At this point in time, the extended benefits have been exhausted and can no longer be collected. There is less need, as the labor force seems to be returning to a relatively stable place. A large percentage of Americans have gone back to work or found themselves in a new position after the pandemic layoffs. In December 2021, there were 129 Million full-time workers, which is a big increase from December 2020 where there were 124 Million. But in general, the majority of states are experiencing unemployment rates that are higher than they were pre-pandemic. So while yes, we are seeing a dip in general, we are not where we were or where we want to be.
Unemployment in 2022
An economic discussion in a recent U.S News article noted that “the number of job openings stands at 11 million, just shy of its record, and the ratio of unemployed workers to openings was 0.6 in November, the lowest level since the government started measuring the figure back in 2000. Wages, meanwhile, rose at an annualized rate of 4.8% last month”. These figures presume positive changes for the year ahead, but experts worry the new variants of COVID could lead to another lockdown or an event that once again disrupts the United States labor and economy.
Early January saw record daily highs of 1 Million new COVID cases, according to John Hopkins University. These numbers bear concern in regards to what we thought was an improving pandemic. Last year there were unemployment plans in place for people who couldn’t go to work due to a positive covid result, but that no longer stands true. In fact, there is no coronavirus-related unemployment assistance program as of right now. Workers are forced to discuss the situation with their employer, and potentially face lost wages. For those on regular unemployment benefits, the normal amount may still be collected. However, there is no additional coverage or payment for Covid specifically.

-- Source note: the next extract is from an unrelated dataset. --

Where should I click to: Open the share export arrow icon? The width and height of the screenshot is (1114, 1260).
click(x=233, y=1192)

For those who test positive or need to care for someone else who tested positive, sick leave is offered through many employers. Eligible workers can use paid sick leave to cover their days off due to COVID-19. In some cases, workers’ compensation insurance will cover COVID-19 related illnesses, but those are rare and on a case-by-case basis. These options are dependant on the specific individual’s employer and do not fall under the category of unemployment benefits.
As American officials have looked to other countries and the global landscape when forming predictions on the COVID-19 pandemic, they also look to them when trying to formulate a prediction for their recovery. The United Nations’ International Labor Organization recently warned that job market recovery from the Covid-19 pandemic is expected to slow down in 2022. The press release noted an expectation for the labor market recovery to remain weak through 2023.

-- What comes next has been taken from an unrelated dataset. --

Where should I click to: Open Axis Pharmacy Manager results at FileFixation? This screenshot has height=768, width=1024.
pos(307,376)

There are many reasons to believe these less than ideal predictions, regardless of the positive trends we are witnessing now. Of those reasons are the spread of new variants, the changes in the labor force in response to the pandemic, as well as the downsizing of many operations. Where pre-pandemic unemployment rates in 2019 were closer to 187 million, the UN predicts it to reach 207 million in 2023.
While these statistics are not ideal, they are also not a surprise. To battle the ongoing pressures in the labor force and the unwavering economic challenges, government officials need to devise a plan that helps to improve the economy and provide assistance to those facing hardships. No unemployment plan has been discussed publicly, but there is certainly room for new assistance programs for the millions of Americans still in need.